Record excerpts:
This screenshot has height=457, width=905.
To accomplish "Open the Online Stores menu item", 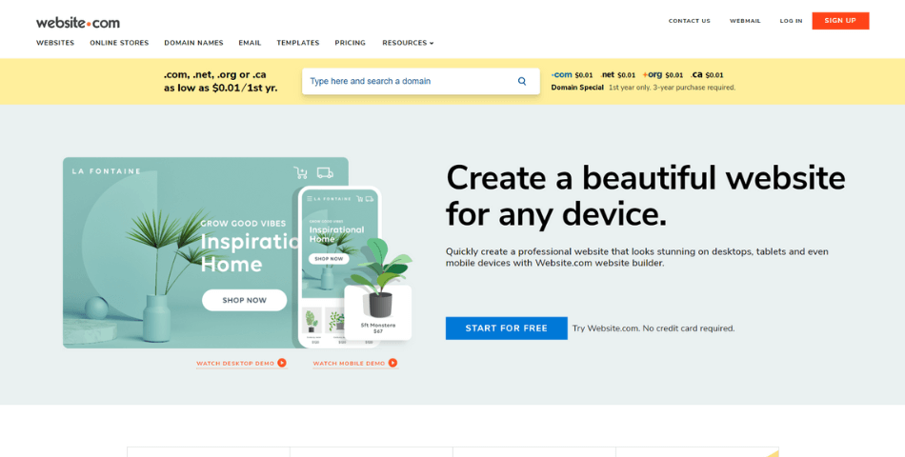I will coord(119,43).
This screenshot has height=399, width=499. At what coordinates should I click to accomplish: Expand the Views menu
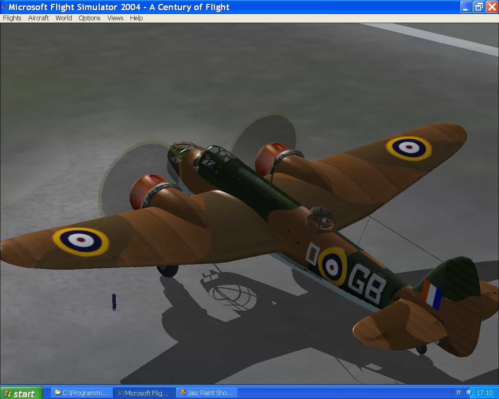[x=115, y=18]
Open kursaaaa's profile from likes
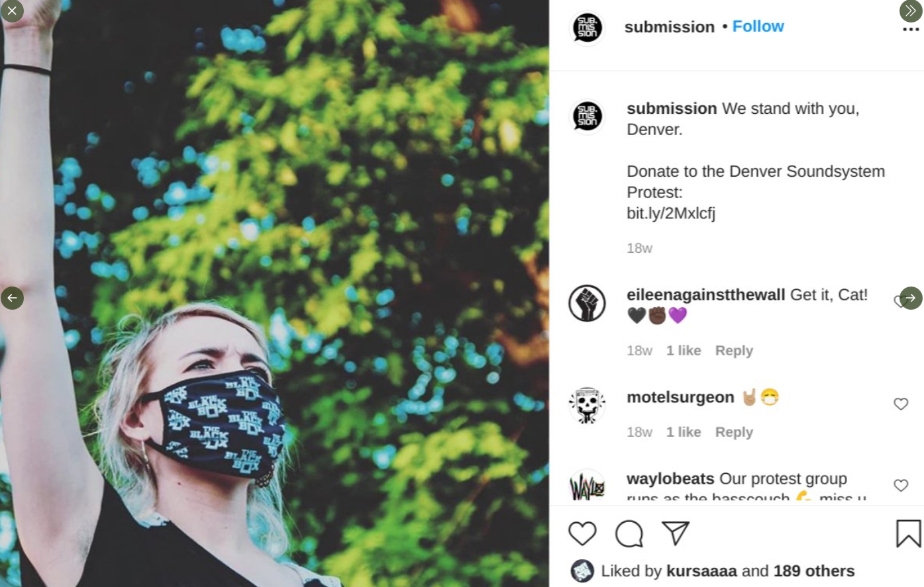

Written instruction:
Write out word for word the lines of the entries from the one holding "This screenshot has height=399, width=499." through the end of the entries, inclusive, and leave the pictures out.

Task output:
This screenshot has height=399, width=499. At what coordinates should I click to accomplish: Expand the Views menu
[x=115, y=18]
Open kursaaaa's profile from likes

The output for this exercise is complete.